▸ Assignment
Reproduce the data below word for word, setting aside any picture it holds.
=== Begin Enclosure ===
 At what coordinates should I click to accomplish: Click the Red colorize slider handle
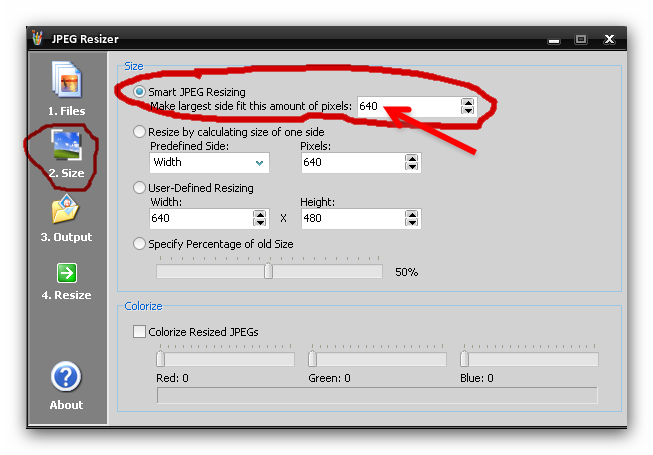[160, 359]
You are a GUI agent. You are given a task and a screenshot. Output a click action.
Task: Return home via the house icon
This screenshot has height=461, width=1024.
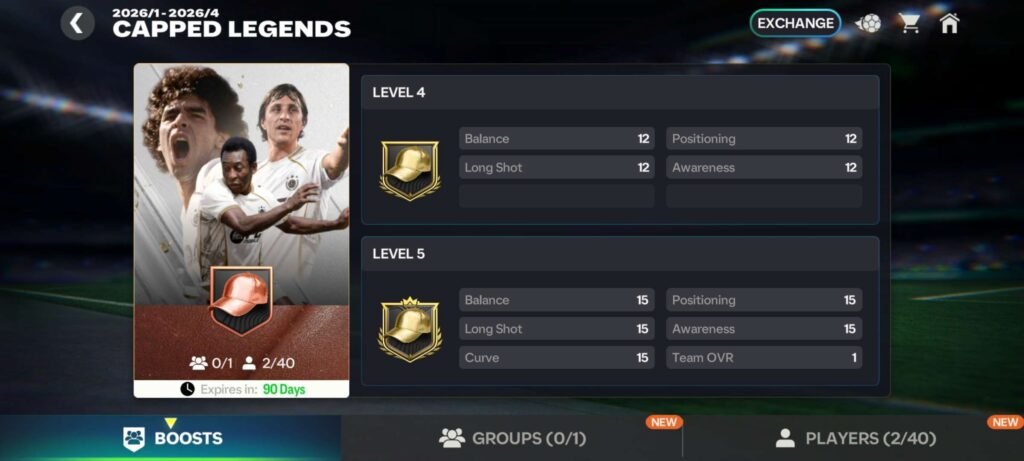point(949,24)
=== End Enclosure ===
▸ Response below
 At what coordinates should I click to accomplish: Click the Red colorize slider handle
[160, 359]
You are a GUI agent. You are given a task and a screenshot. Output a click action.
Task: Return home via the house icon
This screenshot has height=461, width=1024.
point(949,24)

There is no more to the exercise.